Directions for this task
Look below for the lines from the one with "Given: Click the" to the one with "This screenshot has width=754, height=1632.", and copy exactly those lines, both ends included.

Given data
——

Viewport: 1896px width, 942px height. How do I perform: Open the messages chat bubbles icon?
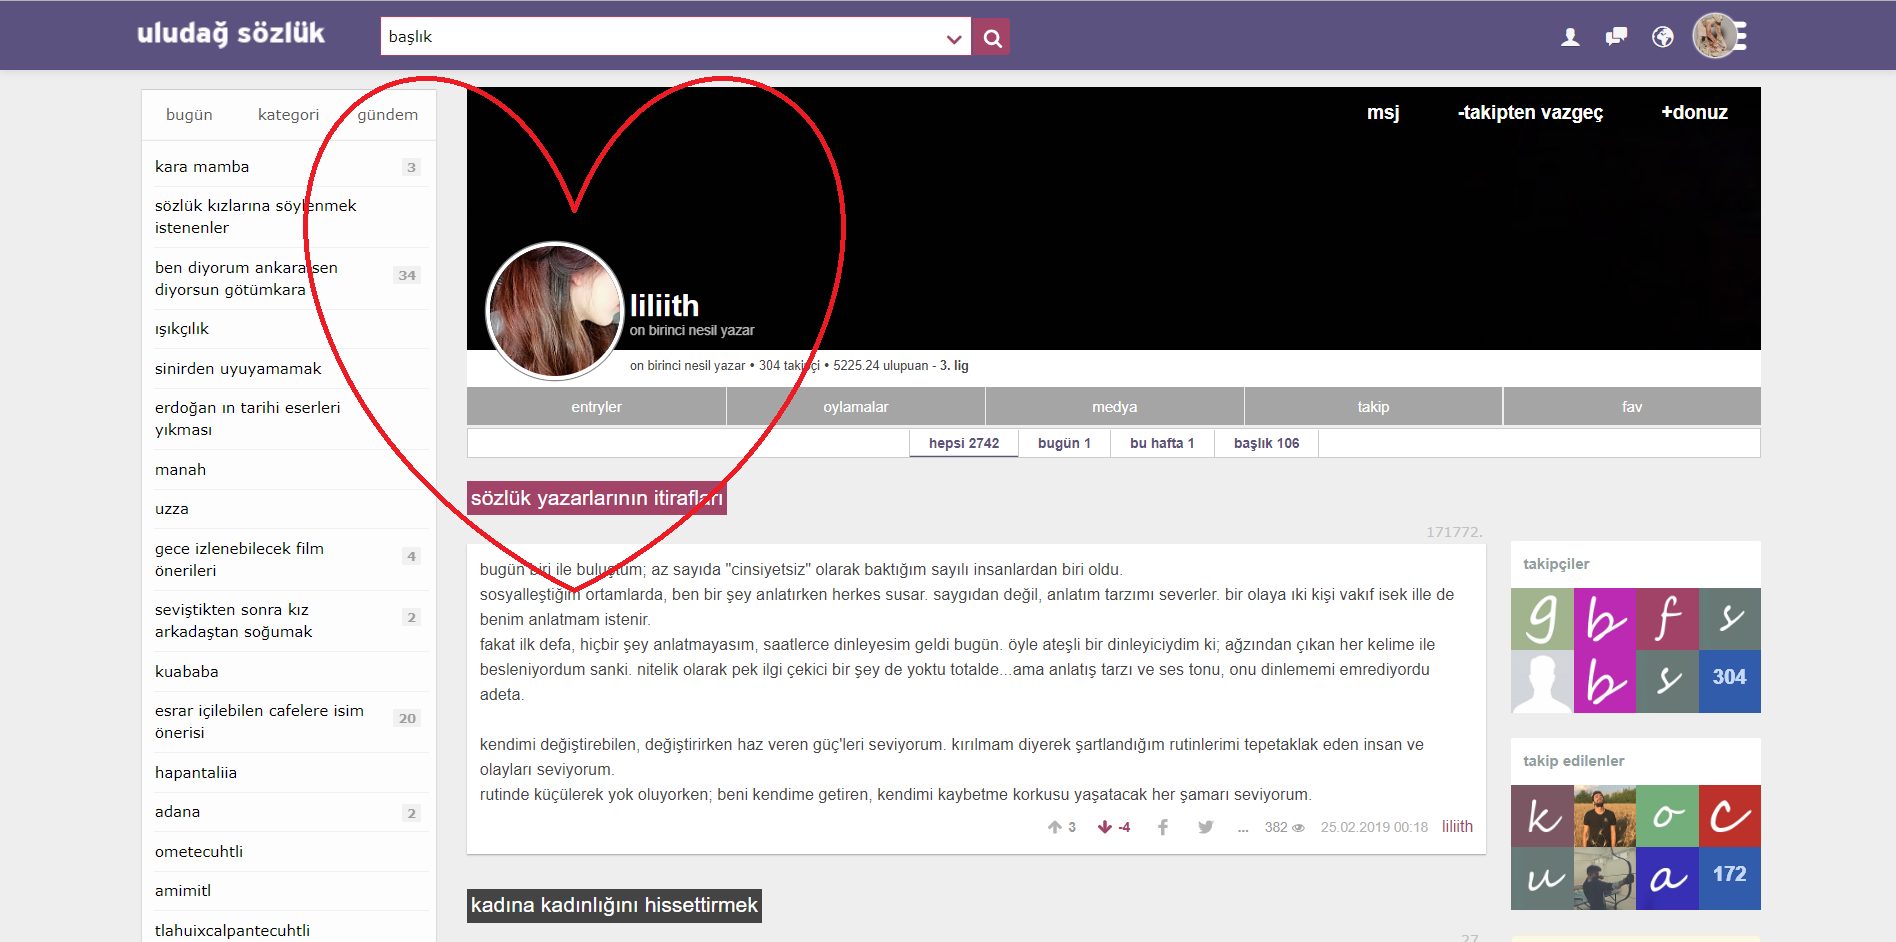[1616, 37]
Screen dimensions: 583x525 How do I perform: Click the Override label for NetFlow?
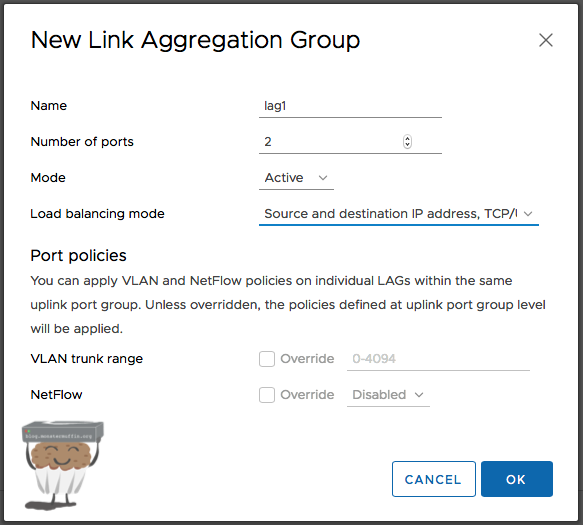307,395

——

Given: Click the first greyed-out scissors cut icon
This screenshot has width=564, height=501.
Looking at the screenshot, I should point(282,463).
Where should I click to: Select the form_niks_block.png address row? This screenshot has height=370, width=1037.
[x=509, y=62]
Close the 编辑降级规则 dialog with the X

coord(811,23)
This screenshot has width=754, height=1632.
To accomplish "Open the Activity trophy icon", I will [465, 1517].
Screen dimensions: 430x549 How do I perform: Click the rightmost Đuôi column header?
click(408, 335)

——

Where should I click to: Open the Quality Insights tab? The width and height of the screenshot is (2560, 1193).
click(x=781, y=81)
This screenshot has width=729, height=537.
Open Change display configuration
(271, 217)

——

Final answer
Given: Click the first greyed-out scissors cut icon
This screenshot has width=564, height=501.
Looking at the screenshot, I should point(282,463).
Where should I click to: Select the form_niks_block.png address row? This screenshot has height=370, width=1037.
[x=509, y=62]
Close the 编辑降级规则 dialog with the X

coord(811,23)
This screenshot has width=754, height=1632.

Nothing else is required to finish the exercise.